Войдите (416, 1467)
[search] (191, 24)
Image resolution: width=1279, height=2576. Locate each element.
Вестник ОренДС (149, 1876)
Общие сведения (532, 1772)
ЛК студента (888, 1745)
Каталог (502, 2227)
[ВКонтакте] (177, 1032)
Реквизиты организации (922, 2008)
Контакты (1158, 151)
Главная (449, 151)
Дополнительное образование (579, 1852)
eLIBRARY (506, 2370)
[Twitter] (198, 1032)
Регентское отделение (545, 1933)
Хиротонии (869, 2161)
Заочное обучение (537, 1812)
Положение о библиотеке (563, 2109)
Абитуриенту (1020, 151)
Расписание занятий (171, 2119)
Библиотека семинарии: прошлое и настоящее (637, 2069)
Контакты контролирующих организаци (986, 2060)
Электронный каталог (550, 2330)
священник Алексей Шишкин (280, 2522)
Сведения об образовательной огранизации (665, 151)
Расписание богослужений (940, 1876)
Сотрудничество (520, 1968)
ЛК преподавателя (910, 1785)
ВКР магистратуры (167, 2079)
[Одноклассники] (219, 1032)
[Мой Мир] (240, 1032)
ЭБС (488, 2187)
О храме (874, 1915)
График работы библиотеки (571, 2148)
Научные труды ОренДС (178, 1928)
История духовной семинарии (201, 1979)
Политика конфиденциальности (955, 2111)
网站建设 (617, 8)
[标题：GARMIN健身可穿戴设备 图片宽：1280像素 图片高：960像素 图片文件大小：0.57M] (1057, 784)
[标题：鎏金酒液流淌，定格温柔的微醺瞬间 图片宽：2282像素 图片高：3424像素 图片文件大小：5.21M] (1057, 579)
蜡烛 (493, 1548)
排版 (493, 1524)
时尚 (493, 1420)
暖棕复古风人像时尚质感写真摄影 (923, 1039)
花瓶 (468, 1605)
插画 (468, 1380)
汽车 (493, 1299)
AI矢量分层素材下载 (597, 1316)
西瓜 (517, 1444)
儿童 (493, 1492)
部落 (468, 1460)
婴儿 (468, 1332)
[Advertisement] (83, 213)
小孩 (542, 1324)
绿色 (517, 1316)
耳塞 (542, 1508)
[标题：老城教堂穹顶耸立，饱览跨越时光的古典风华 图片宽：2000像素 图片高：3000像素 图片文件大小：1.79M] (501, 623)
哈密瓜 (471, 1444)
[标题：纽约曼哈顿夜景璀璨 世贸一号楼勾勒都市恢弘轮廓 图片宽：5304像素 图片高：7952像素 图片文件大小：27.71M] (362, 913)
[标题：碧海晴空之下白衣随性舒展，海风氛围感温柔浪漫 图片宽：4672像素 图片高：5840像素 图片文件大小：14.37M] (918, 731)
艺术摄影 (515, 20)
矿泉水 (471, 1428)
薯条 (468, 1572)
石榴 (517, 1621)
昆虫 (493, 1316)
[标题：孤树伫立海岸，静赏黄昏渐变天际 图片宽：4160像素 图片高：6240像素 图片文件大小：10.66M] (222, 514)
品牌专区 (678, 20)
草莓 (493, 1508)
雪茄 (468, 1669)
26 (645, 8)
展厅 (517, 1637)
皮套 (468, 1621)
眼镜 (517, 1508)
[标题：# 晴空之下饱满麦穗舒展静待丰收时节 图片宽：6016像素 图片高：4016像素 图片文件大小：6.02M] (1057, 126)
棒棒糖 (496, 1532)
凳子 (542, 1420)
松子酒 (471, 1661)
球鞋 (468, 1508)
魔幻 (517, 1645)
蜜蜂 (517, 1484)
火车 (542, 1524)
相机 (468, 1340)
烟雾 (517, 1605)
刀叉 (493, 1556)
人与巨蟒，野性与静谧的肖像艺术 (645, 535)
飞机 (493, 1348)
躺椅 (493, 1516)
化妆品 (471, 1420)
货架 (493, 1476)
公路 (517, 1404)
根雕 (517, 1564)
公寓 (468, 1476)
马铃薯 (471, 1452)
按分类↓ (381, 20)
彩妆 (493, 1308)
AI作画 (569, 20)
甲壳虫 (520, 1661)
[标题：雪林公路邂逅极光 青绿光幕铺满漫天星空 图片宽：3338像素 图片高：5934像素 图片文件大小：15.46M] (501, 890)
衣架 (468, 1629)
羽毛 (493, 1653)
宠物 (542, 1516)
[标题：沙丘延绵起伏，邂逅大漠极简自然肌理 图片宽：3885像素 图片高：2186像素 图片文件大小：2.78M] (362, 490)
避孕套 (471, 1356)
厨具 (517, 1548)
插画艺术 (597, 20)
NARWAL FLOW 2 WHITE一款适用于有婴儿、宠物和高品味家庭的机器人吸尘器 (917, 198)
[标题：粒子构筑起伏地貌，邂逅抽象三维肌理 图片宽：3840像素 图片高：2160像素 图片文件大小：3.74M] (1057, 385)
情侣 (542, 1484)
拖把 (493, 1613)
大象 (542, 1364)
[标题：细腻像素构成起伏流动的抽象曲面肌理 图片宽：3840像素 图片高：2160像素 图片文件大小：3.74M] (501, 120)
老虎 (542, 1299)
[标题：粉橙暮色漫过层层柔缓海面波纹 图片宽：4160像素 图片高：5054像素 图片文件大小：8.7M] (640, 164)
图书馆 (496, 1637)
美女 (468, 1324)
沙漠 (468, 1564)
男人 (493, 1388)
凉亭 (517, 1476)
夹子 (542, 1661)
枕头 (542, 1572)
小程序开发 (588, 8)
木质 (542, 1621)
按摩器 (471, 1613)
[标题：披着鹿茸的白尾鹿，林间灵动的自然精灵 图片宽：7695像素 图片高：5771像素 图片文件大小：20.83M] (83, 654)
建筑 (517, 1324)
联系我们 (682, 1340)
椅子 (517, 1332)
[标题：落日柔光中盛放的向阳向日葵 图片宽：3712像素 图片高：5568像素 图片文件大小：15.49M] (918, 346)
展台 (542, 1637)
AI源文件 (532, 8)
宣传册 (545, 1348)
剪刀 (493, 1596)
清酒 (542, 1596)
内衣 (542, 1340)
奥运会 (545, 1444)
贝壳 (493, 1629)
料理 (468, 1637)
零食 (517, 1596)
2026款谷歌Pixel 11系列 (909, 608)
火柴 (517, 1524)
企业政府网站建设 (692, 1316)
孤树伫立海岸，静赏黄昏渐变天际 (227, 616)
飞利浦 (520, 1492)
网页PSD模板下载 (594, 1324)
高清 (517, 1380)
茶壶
·····
Go through the listing above and return each line where the word "ОренДС" occurs.

Вестник ОренДС (149, 1876)
Научные труды ОренДС (178, 1928)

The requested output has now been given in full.